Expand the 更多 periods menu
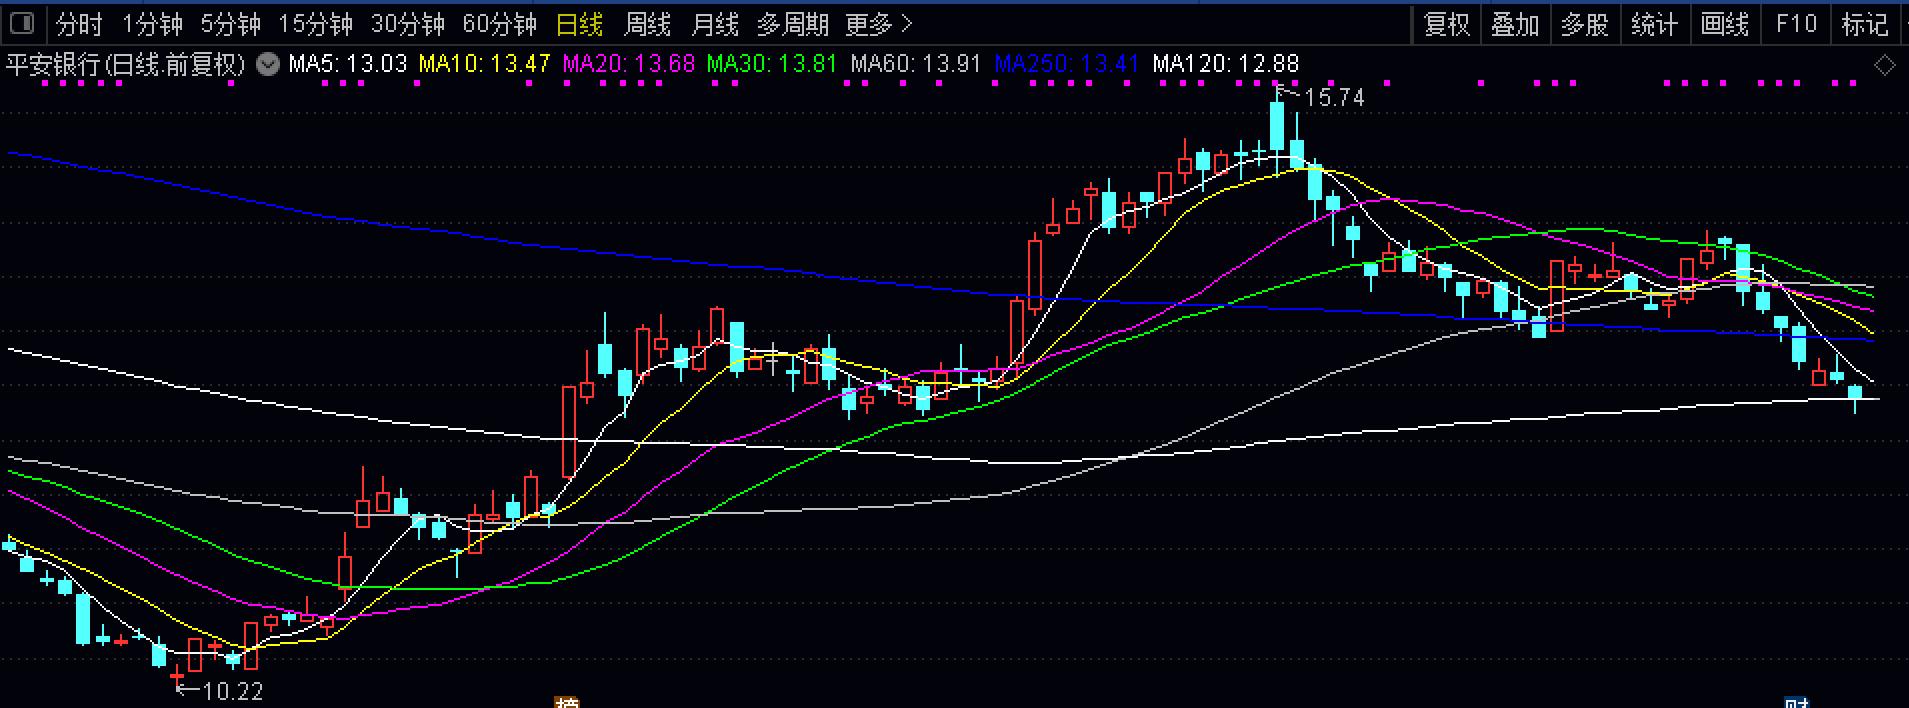This screenshot has height=708, width=1909. tap(878, 23)
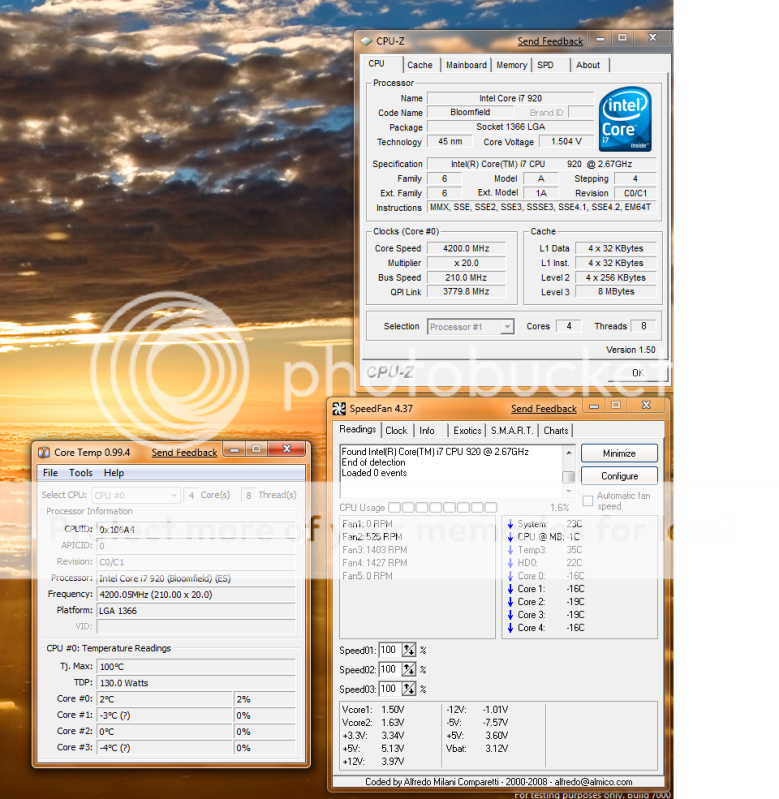Enable the Automatic fan speed checkbox
The height and width of the screenshot is (799, 779).
pyautogui.click(x=587, y=498)
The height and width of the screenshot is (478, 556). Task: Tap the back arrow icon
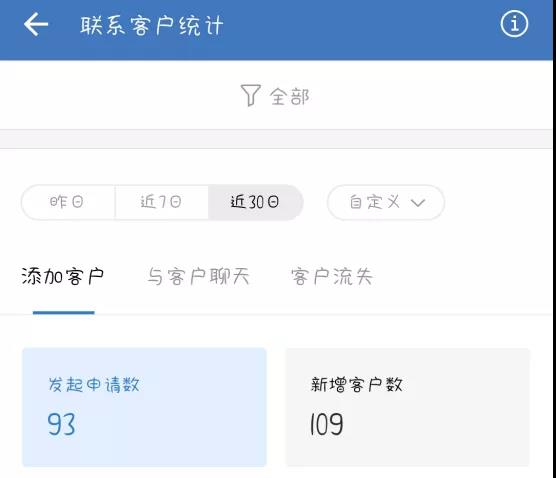coord(36,24)
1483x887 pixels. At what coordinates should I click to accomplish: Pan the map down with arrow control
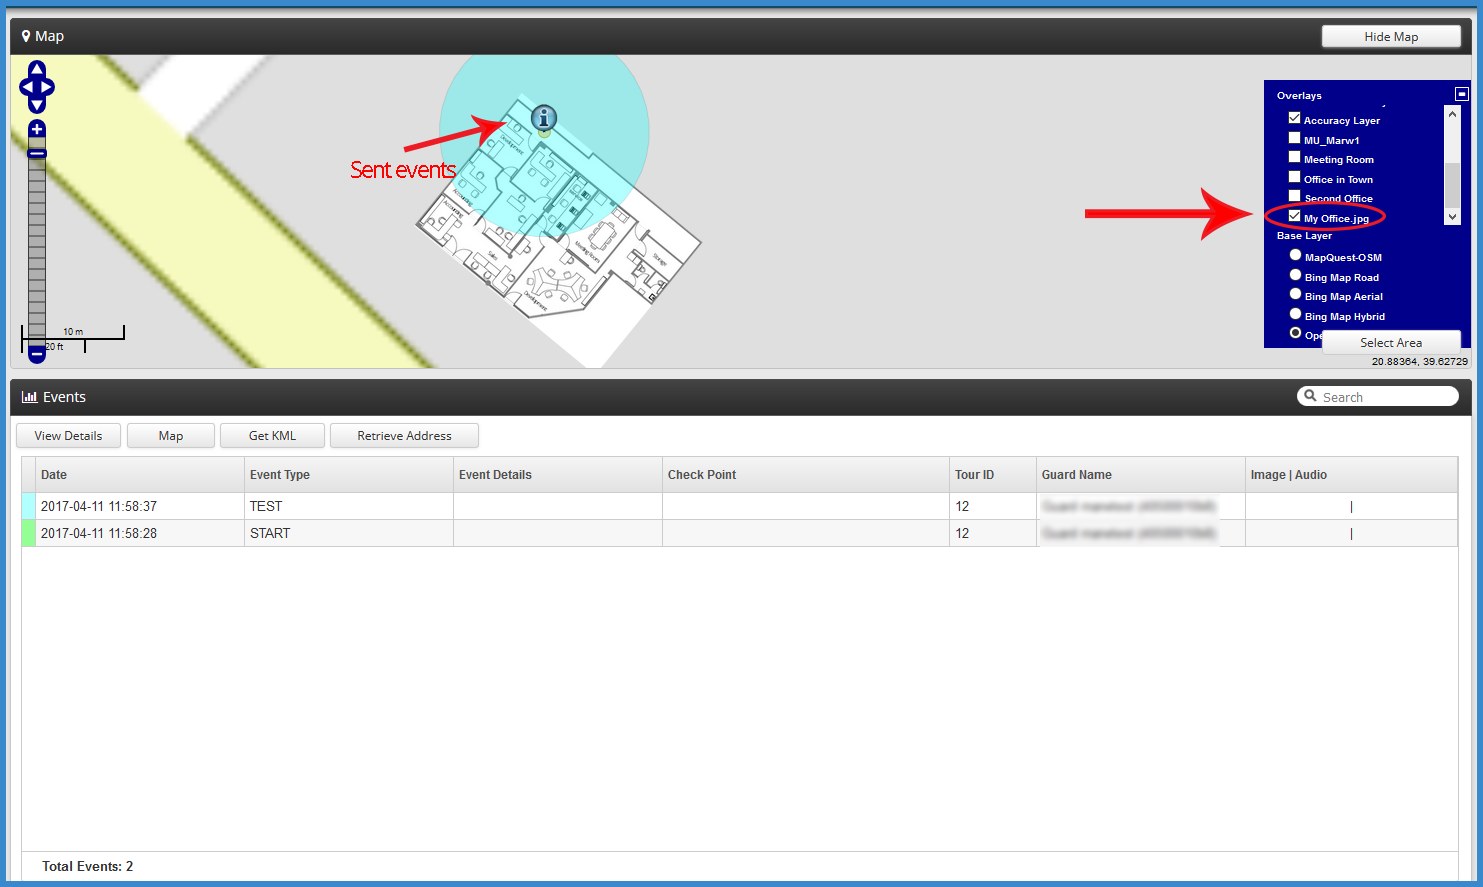[x=37, y=105]
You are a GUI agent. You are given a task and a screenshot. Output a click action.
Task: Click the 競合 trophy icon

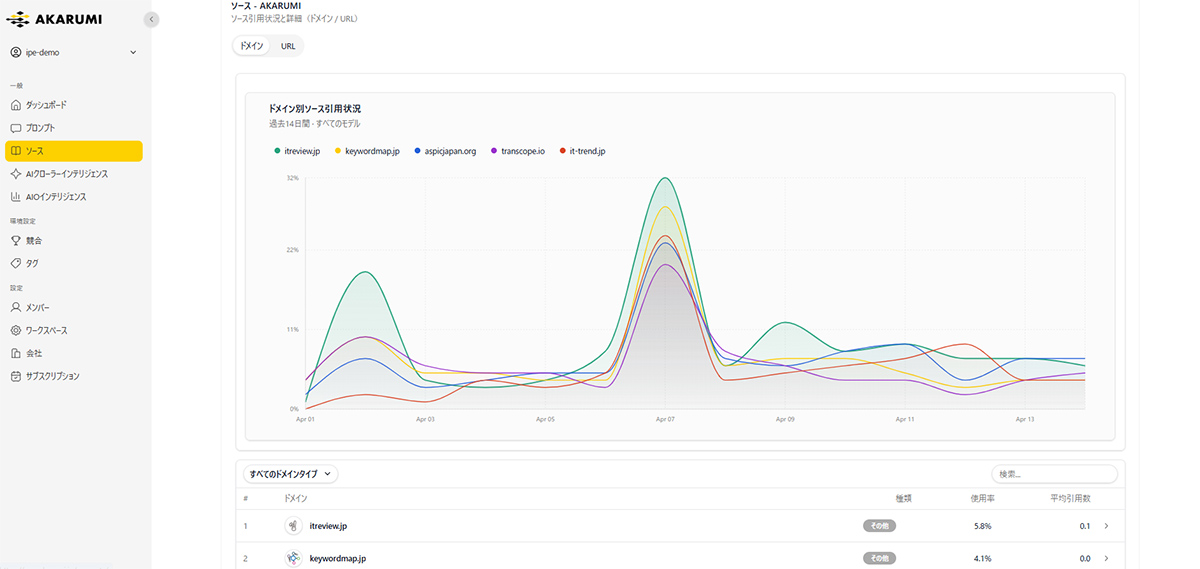15,241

What the task asks: Please print every record exactly, leaving out the pictures.

Result:
Expand the 更多 periods menu
This screenshot has height=708, width=1909. tap(878, 23)
Enable the Automatic fan speed checkbox
The height and width of the screenshot is (799, 779).
pyautogui.click(x=587, y=498)
The height and width of the screenshot is (478, 556). Task: Tap the back arrow icon
coord(36,24)
1483x887 pixels. At what coordinates should I click to accomplish: Pan the map down with arrow control
[x=37, y=105]
You are a GUI agent. You are given a task and a screenshot. Output a click action.
Task: Click the 競合 trophy icon

15,241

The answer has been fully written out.